Gewaltdelikte in München:"Keineswegs sicherste Stadt"

Regelmäßig wird betont, wie sicher München ist. Immer wieder stören aber brutale Übergriffe das Bild, das die Stadt von sich zeichnen will.

J. Bielicki und B. Kastner

München wirbt nicht nur gerne mit dem Oktoberfest, dem FC Bayern und den nahen Bergen für sich, sondern auch mit dem Zusatz "sicherste Großstadt Deutschlands". Vor allem wenn die Polizei halbjährlich ihre Statistiken vorstellt, werden die führenden Beamten nicht müde, auch die gute Sicherheitslage an der Isar zu betonen.

Im merkwürdigen Kontrast steht dazu, womit München in den letzten Jahren in Sachen Sicherheit Schlagzeilen machte: Da wird 2004 ein 17-Jähriger im S-Bahnhof Stachus von einem jungen Mann getötet; da ist der Überfall in der U-Bahn auf einen damals 76-jährigen Rentner, der nur durch viel Glück überlebte - die beiden Täter wurden später wegen versuchten Mordes zu langen Haftstrafen verurteilt.

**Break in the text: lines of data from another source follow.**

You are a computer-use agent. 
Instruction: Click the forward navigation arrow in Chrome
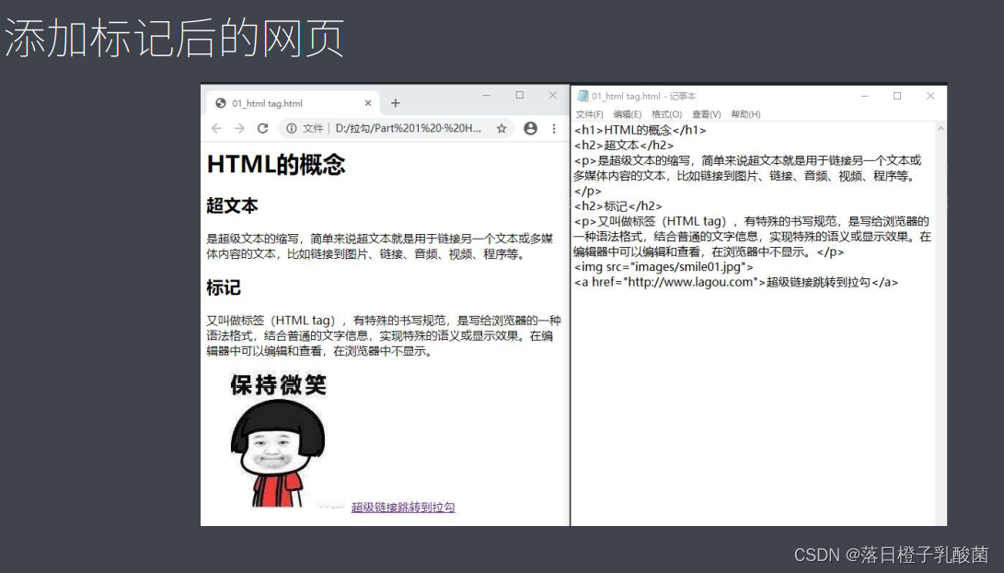pos(239,129)
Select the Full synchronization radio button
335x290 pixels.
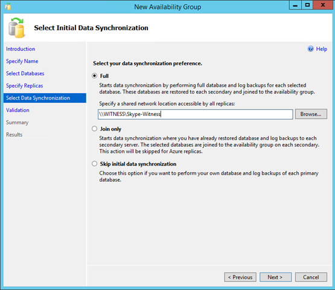pyautogui.click(x=94, y=76)
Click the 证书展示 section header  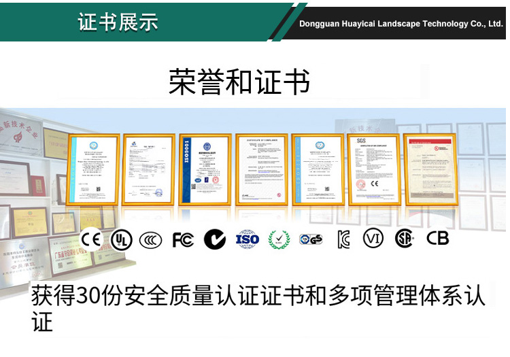[x=118, y=22]
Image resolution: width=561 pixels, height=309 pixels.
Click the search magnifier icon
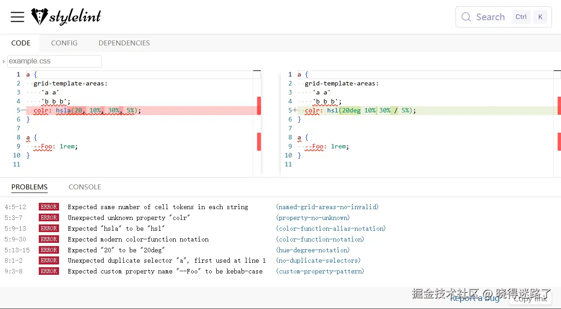tap(466, 17)
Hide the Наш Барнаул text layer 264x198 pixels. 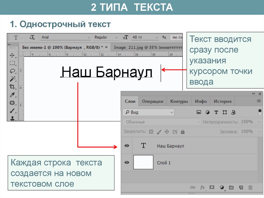coord(127,146)
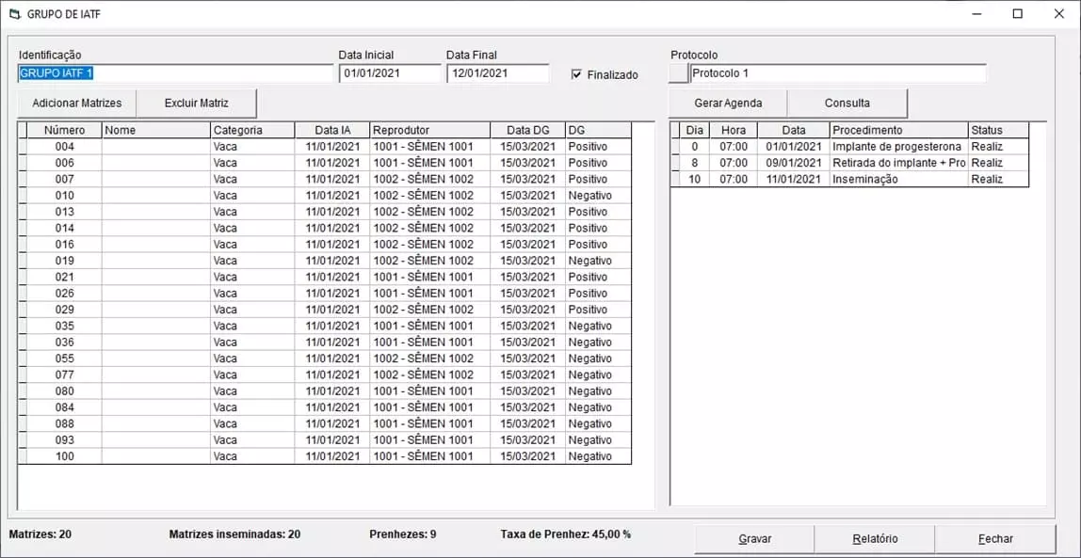Maximize the Grupo de IATF window
1081x558 pixels.
tap(1017, 14)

Prügelattacke vor Zeugen Erst im Sommer liefen Jugendliche aus der Schweiz in der Innenstadt geradezu Amok, schlugen und traten auf Passanten ein, von denen einer nur knapp dem Tod entging. Und nun die Tat am S-Bahnhof Solln: Ein 50-Jähriger verliert sein Leben, weil er Kinder vor zwei Gewalttätern schützen will. Die zwei jungen Männer prügeln am helllichten Samstagnachmittag vor vielen Zeugen auf ihr Opfer ein, bis es tödlich verletzt auf dem Boden liegt.

Ist München also gar nicht so sicher, wie die Verantwortlichen gerne tun? Naja, sagt Christian Pfeiffer, Chef des Kriminologischen Forschungsinstituts Niedersachsen - und man merkt, dass es auf die Perspektive ankommt. Bundesweit sei die Jugendgewalt seit Jahren zurückgegangen.

Zahl der Gewaltdelikte stagniert Allein, in München sind die Deliktzahlen nach Pfeiffers Auswertungen aber nicht gesunken. Hier sei eine Stagnation zu beobachten, und bei der kleinen Gruppe der jugendlichen Intensivtäter gar ein leichter Anstieg. "München ist also keineswegs die sicherste Stadt", sagt Pfeiffer. Aber wirklich unsicher sei es in München natürlich auch nicht. "Kein Drama" seien die Münchner Zahlen.

Dass ausgerechnet die Hauptstadt des CSU-regierten Bayern seit Jahren wegen besonders spektakulärer Gewalttaten Schlagzeilen macht, "das ist Zufall", betont Pfeiffer. Und dass die U-Bahn-Schläger vom Arabellapark solch eine Hysterie auslösten, habe an der Videoaufzeichnung gelegen, so dass die Bilder wochenlang im Fernsehen liefen. Und am damaligen Wahlkampf.

"Jeder einzelne dieser Fälle ist ein entsetzliches Verbrechen", sagt Oberbürgermeister Christian Ude, "doch es sind Einzelfälle mit einer jeweils völlig unterschiedlichen Entstehungsgeschichte, die uns bestürzen und Angst machen." Die polizeiliche Kriminalstatistik stützt die These, dass München nur zufällig immer wieder im Fokus steht.

Weniger Gewalt als in Berlin oder Hamburg Die Beamten registrierten im Jahr 2008 in München genau 3948 angezeigte Fälle von Gewaltkriminalität. Damit entfallen auf 100000 Einwohner 301 Straftaten, ganz deutlich weniger als in vergleichbaren Städten wie Berlin, Hamburg, Köln, Frankfurt, Stuttgart oder sogar Kiel.

Nur in Dresden, Chemnitz und Bielefeld müssen die Bewohner noch weniger um Leib und Leben fürchten als in München. Die Statistiken geben dem Oberbürgermeister auch recht, wenn er sagt, dass "der öffentlich Nahverkehr, ob in der U-Bahn oder der S-Bahn, in München wirklich sehr sicher ist."

Tatsächlich verzeichnete die Polizei im Jahr 2008 genau 251 Gewaltdelikte in Bussen, Bahnen und auf Bahnsteigen, 75 weniger als noch im Jahr zuvor. Zum Vergleich: Immerhin zählt der MVV rund 618 Millionen Fahrgäste jährlich. Allerdings hat die Polizei nach der brutalen, durch die Videobilder bundesweit Aufsehen erregenden Schlägerattacke auf dem U-Bahnhof Arabellapark ihre Präsenz im Nahverkehrsnetz auch um mehr als ein Drittel erhöht.